From Greenstick Fracture To Amputation: Why This May Be Medical Malpractice

Posted on: 18 April 2018

A greenstick fracture is a bone break whereby one or more bones are broken across the transverse section of the bone(s) to the middle of the bone(s). Greenstick fractures are typically only found in children teens, but young adults can have them too. If you were in an accident and came into the hospital with an open greenstick fracture (i.e., broken bones jutting out through the flesh), and you ended up with an amputation, this may be grounds for medical malpractice. 

Your Bones Are Young and Can Heal

Because of your age, and the rapid healing rate of your bones, you should not have had an amputation without an express danger to your life and/or health. If you went immediately from the accident to the hospital, it is unlikely that enough time had passed for an extreme infection of the open bone break and wounds. That means it is highly unlikely that your bones could not have been set and your flesh cleaned and sewn up.

An Open Bone Break and Wounds Can Be Treated

Despite the truly gruesome nature of broken bones jutting out of the flesh in a bloody mess, trained doctors can fix this. It does require some time in an emergency room, and the ability to open up the wounds, push the bones back in place, sew up muscle and soft tissues, and then place a cast on the affected body part. Even when there is a lot of debris in the wounds, your surgeon should still be able to clean the wounds and treat the broken bones and cut flesh. An amputation is only reserved for wounds that already have gangrene infections, or by doctors who chose to be lazy and sloppy.

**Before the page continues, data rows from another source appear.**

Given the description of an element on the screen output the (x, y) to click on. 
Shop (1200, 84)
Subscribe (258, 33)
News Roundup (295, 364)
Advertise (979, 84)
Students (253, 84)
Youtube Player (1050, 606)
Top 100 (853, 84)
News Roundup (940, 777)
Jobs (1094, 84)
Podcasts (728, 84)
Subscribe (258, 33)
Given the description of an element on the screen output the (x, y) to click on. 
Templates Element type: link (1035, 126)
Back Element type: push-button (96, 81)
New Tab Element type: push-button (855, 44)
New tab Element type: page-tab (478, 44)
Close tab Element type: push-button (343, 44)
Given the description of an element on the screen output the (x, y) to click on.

If You Think the Surgeon Chose to Be Lazy and Sloppy

If you believe you lost the affected body part because the surgeon was lazy and/or sloppy, this is medical malpractice. You have the burden of proving that he/she just decided to cut off the body part rather than fix it. You can do that if you have your medical records from the time you were admitted, and you remember as much about the incident as you can up until you were sedated. (An amputation always requires sedation to keep the patient as still as possible for the bone saw.) Provide everything you have on your accident to a medical malpractice attorney for an evaluation of your case.